Jos Verstappen returned to Arrows alongside de la Rosa in the A21 (below)with rebadged Renault Supertec power for a competitive midfield challenge on 2000. The team swapped again to Asiatech rebadged Peugeot V10s for 2001 after team manager Steve Nielsen and designer Eghbal Hamidy left, while F1 debutant Enrique Bernoldi joined Verstappen behind the wheel, who soldiered to a solitary point in Austria.

Another swap to Cosworth V10s for 2002 saw Bernoldi joined by Heinz-Harald Frentzen. But Verstappen sued for breach of contract on top of costly payout to Pedro Diniz, who took his funding to Sauber for 1999. Plus a third litigation from Frentzen on his not being paid. Arrows had however run out of money and with mounting debts to Cosworth among others, its drivers deliberately failed to qualify for races the team could not afford to start.
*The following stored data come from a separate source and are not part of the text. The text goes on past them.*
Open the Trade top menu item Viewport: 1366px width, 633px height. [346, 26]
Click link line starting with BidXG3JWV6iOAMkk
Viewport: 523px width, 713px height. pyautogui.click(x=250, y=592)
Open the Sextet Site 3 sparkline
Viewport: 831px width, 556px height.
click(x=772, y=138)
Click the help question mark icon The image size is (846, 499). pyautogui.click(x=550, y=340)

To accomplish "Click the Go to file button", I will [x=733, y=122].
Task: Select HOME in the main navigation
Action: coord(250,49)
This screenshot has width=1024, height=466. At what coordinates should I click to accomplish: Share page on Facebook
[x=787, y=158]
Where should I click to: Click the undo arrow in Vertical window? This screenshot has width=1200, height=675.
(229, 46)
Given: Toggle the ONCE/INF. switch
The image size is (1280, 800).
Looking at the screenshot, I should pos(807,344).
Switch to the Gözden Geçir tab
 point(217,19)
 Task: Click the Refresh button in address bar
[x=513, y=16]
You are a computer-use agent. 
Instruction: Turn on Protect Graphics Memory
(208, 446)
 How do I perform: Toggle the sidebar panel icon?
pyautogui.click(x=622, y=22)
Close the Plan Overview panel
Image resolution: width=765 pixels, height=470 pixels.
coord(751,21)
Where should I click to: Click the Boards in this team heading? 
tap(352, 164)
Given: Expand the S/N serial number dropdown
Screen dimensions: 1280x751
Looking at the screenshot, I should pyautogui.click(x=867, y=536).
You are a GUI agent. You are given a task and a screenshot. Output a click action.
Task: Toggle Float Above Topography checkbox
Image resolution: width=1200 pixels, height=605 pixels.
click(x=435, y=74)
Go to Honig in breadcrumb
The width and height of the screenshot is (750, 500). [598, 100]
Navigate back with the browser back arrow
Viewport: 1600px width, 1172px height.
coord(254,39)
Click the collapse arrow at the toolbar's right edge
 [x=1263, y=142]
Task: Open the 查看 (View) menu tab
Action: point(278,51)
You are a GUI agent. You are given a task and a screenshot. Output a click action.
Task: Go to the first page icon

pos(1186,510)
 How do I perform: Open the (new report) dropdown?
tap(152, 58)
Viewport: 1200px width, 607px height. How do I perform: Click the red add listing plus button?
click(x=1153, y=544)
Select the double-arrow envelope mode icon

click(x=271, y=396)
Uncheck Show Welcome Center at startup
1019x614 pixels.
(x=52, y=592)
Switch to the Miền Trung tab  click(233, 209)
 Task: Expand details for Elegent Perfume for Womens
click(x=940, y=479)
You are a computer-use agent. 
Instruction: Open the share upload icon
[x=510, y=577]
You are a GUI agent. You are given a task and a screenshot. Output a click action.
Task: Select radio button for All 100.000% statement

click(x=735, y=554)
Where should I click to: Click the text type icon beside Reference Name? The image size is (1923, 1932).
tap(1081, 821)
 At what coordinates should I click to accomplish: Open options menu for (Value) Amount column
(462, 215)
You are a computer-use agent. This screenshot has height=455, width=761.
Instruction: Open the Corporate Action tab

The team went into liquidation at the end of that season and series of convoluted failed and half-deals followed with among others, Craig Pollock, Dietrich Mateschitz and Walkinshaw’s friend Charles Nickerson’s Phoenix Finance. Arrows’ assets were eventually sold to Minardi’s Paul Stoddart, before dissolving into Super Aguri, which eventually itself folded in 2008.

A team that quite literally emerged from the emerged from the shadows, Arrows ultimately suffered a chequered and controversial history wrapped up perhaps poignantly by its inability to ever take the chequers and win a single Grand Prix in 382 starts.

Arrows may have picked up five second places among its nine podiums, but its legacy will rather be remembered by break ups, make-ups and how many times it was sued. Seems nobody has ever counted those.